# Action item
Would you return the lines from the one that contains "The width and height of the screenshot is (476, 391)." to the last line of the entries below, exactly and with nothing added?

# Extracted information
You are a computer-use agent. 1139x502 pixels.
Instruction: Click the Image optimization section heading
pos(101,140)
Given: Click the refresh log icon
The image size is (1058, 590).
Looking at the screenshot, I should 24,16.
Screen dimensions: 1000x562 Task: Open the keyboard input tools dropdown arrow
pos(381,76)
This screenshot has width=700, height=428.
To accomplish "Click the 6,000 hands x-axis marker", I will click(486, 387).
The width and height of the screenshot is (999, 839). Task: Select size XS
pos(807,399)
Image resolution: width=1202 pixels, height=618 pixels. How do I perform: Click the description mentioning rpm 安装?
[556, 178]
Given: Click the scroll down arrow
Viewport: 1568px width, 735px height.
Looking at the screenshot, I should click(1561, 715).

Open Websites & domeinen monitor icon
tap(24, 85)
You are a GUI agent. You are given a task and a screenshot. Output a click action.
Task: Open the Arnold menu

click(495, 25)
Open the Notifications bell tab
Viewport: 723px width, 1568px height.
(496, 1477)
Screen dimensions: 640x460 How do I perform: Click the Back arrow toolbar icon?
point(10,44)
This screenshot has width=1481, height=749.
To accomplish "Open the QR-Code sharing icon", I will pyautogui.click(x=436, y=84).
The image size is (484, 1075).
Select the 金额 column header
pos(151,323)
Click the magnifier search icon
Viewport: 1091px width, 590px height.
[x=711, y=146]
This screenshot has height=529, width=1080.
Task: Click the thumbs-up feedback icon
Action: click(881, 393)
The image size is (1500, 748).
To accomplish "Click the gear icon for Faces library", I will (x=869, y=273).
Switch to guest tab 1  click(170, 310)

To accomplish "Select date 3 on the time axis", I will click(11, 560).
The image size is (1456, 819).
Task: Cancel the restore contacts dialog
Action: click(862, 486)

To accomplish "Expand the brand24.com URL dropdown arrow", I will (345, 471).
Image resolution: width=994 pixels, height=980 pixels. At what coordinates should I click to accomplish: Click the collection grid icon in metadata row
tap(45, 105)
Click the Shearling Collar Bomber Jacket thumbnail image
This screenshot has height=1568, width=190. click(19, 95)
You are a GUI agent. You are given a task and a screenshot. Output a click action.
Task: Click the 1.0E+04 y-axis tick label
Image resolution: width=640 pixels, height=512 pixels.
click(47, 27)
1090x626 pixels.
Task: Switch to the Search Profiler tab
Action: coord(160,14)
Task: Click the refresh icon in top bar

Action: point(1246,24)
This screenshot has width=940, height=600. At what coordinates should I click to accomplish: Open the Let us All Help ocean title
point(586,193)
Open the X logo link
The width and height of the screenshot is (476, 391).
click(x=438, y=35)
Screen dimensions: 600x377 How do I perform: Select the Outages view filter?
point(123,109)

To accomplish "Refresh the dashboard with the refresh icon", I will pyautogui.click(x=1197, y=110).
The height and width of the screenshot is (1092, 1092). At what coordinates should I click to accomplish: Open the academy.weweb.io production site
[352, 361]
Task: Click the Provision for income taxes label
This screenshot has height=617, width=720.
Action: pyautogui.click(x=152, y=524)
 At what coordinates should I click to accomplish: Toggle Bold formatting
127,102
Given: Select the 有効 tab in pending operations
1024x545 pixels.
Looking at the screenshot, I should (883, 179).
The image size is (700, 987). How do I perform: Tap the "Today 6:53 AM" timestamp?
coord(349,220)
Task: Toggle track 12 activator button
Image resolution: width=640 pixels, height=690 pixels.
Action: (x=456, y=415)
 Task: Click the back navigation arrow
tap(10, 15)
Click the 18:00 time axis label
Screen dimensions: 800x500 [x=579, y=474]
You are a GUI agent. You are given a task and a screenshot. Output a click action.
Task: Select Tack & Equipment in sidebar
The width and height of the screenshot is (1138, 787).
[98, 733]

# Exercise answer
The width and height of the screenshot is (476, 391).
click(x=438, y=35)
Screen dimensions: 600x377 How do I perform: Select the Outages view filter?
point(123,109)

To accomplish "Refresh the dashboard with the refresh icon", I will pyautogui.click(x=1197, y=110).
The height and width of the screenshot is (1092, 1092). At what coordinates should I click to accomplish: Open the academy.weweb.io production site
[352, 361]
Task: Click the Provision for income taxes label
This screenshot has height=617, width=720.
Action: pyautogui.click(x=152, y=524)
 At what coordinates should I click to accomplish: Toggle Bold formatting
127,102
Given: Select the 有効 tab in pending operations
1024x545 pixels.
Looking at the screenshot, I should (883, 179).
The image size is (700, 987). How do I perform: Tap the "Today 6:53 AM" timestamp?
coord(349,220)
Task: Toggle track 12 activator button
Image resolution: width=640 pixels, height=690 pixels.
Action: (x=456, y=415)
 Task: Click the back navigation arrow
tap(10, 15)
Click the 18:00 time axis label
Screen dimensions: 800x500 [x=579, y=474]
You are a GUI agent. You are given a task and a screenshot. Output a click action.
Task: Select Tack & Equipment in sidebar
The width and height of the screenshot is (1138, 787).
[98, 733]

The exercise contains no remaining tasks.